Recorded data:
====

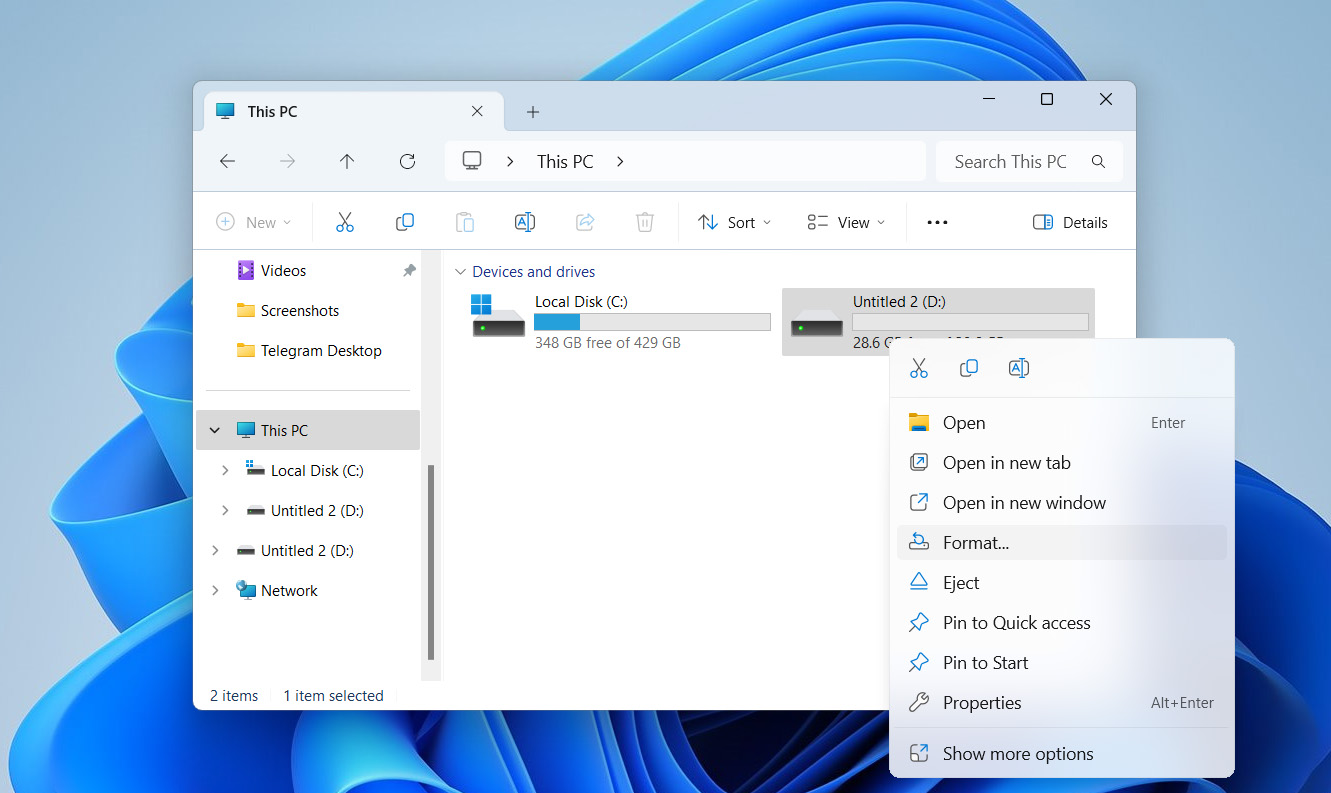Image resolution: width=1331 pixels, height=793 pixels.
Task: Go up one folder level with the Up arrow
Action: [x=347, y=161]
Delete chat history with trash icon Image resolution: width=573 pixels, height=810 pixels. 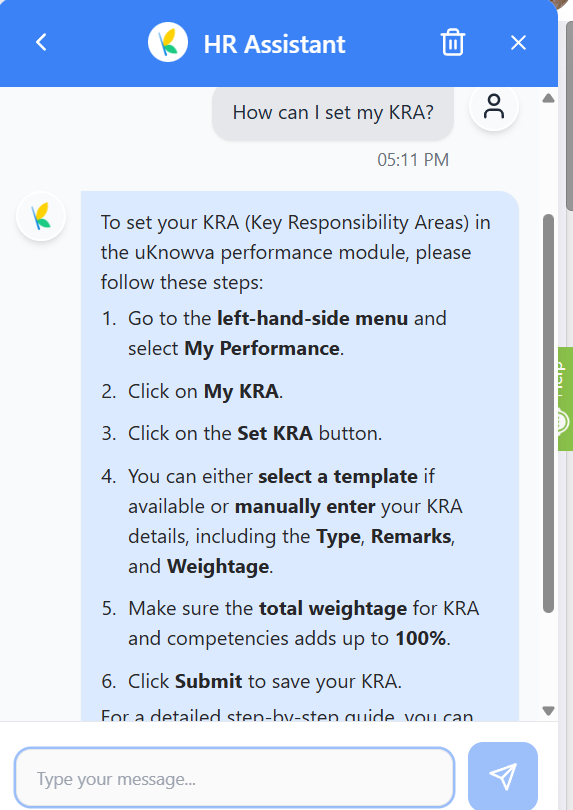point(453,42)
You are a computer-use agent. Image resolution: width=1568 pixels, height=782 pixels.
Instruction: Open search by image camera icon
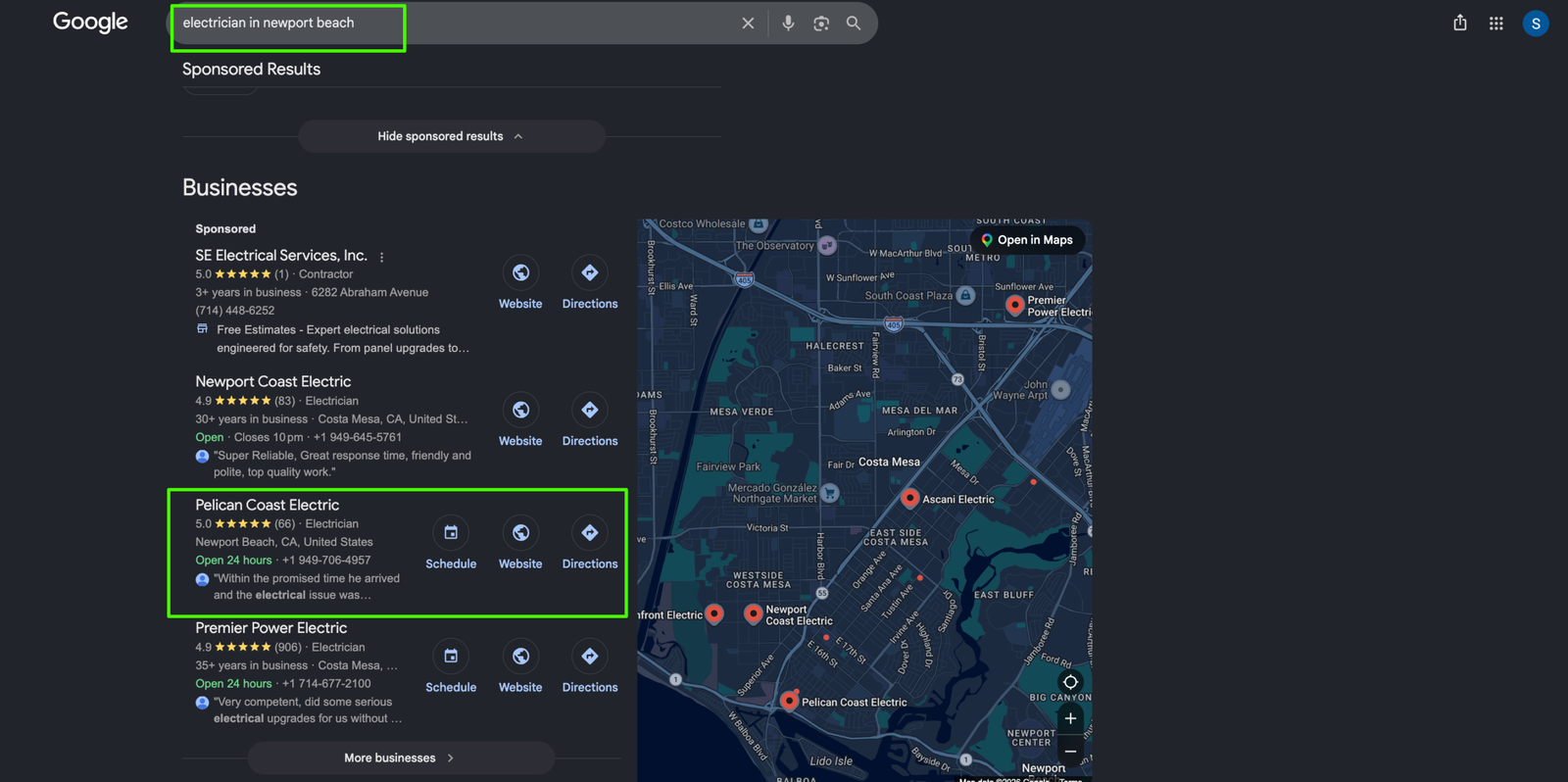coord(821,23)
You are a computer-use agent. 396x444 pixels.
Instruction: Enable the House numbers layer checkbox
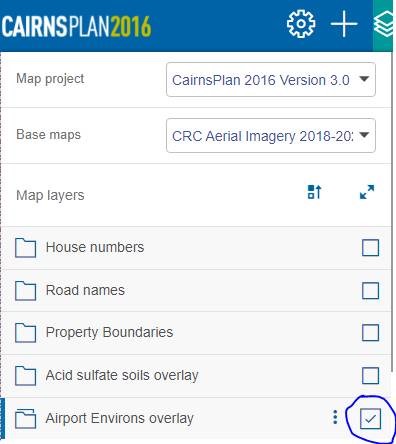pyautogui.click(x=370, y=248)
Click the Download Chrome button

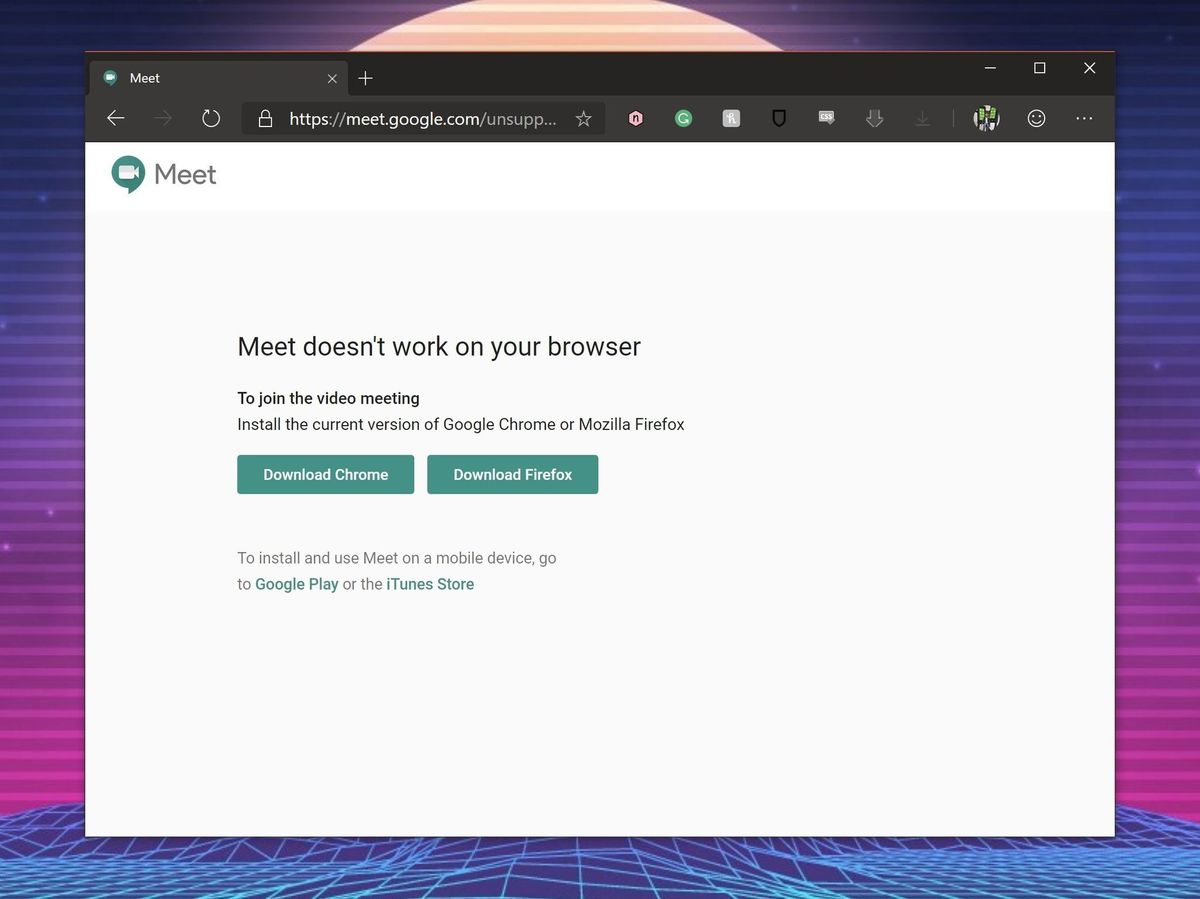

====

From the line containing "You are a computer-use agent. Image" to the end of the data above, give those lines again verbatim, with both endpoints included and no images.

## Result of the task
You are a computer-use agent. Image resolution: width=1568 pixels, height=782 pixels.
Instruction: Open search by image camera icon
coord(821,23)
You are a computer-use agent. 396x444 pixels.
Instruction: Enable the House numbers layer checkbox
pyautogui.click(x=370, y=248)
Click the Download Chrome button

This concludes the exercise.